As educators, knowing that every child has something to say and offer is critical; as a result, educators can use asset-based teaching to help them plan with students’ strengths in mind.
While teaching, remember that every student has something to learn, and once they’ve learned it, they’ll have something to share and contribute.
As educators, our objective is to generate an environment where these students can be independent, start embracing challenges, and value effort as a path to proficiency by setting great expectations and believing that every student can succeed.
Asset-based teachers can provide various access points for achievement, present a number of modality options, and build a healthy environment for students to learn from one another while proactively arranging for educational opportunities.

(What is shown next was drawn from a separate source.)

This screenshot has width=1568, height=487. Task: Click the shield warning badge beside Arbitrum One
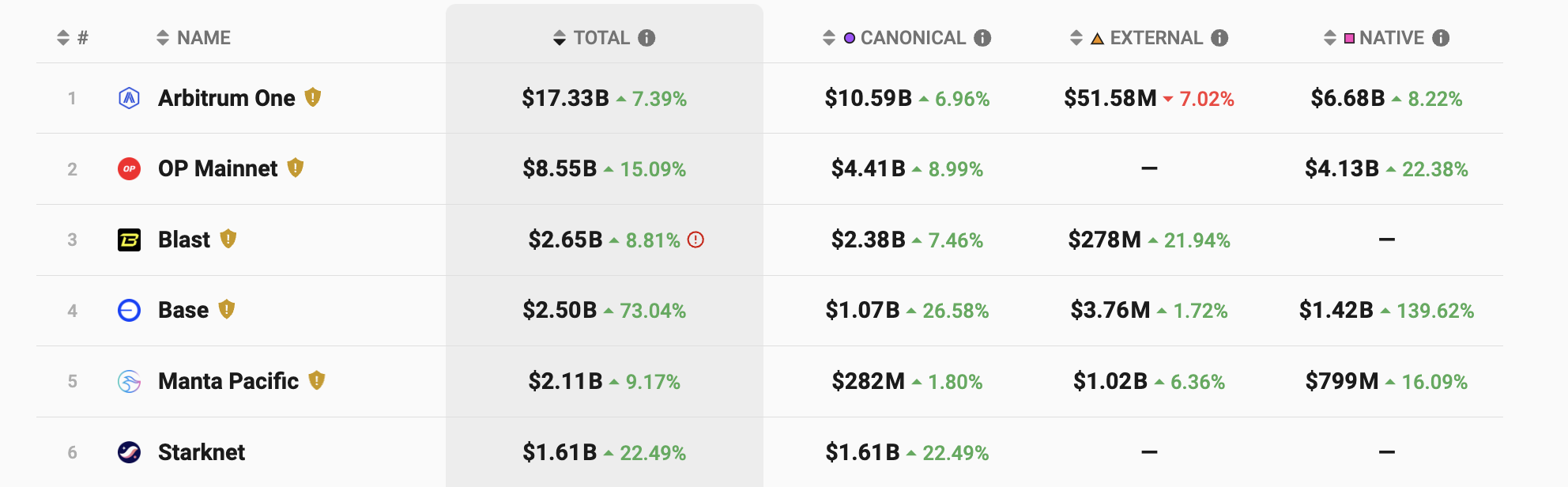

Being deliberate about knowing and understanding our students as learners and developing an engaging community with them is what an asset-based approach to teaching entails.
As educators, we may best serve our students by assisting them in becoming inquisitive analytical problem solvers who are familiar with a variety of viewpoints and like talking about them.
In order to achieve the above, the following strategies can help educators
Through Bounce Cards
The bounce cards give students an intentional opportunity to create a cooperative learning environment in the classroom.
These exercises can help students in primary school develop good, long-term team habits by encouraging them to listen, take turns, and share their perspectives.
Students choose themes for classroom discussion and prepare to explore them in a variety of ways in this project.
To begin, pick a student to practice modeling a discussion with, practice in front of the class with the student, and then model the incorrect method to hold a discussion.
Show how talks that end abruptly without back-and-forth or more dialogue can be illustrated.
Expand on what a peer said or bounce an idea off of it. Ask children to start sentences with phrases like “That reminds me of,” “I agree because,” “true, and another example is when,” and “That’s a wonderful point.”
Rephrase what a peer stated and comment on specific portions to summarize. Students can begin their comments with phrases like “I heard you say that,” “If I understand you correctly,” or “I like how you said…”
Use cues like “Can you tell me more about that?” or “I’m not sure I understand” to inspire student peers to ask questions. You can also use other questions such as “I see your point, but what about?” or “Have you considered?”
Project Zero’s SEE, THINK, and WONDER routine
This is a thinking practice made visual. The objective is to motivate inquiry, normalize mistakes, improve critical thinking abilities, and allow every learner to begin on a positive note.
Educators should give children a three-column organizer with the headings SEE, THINK, and WONDER on each column.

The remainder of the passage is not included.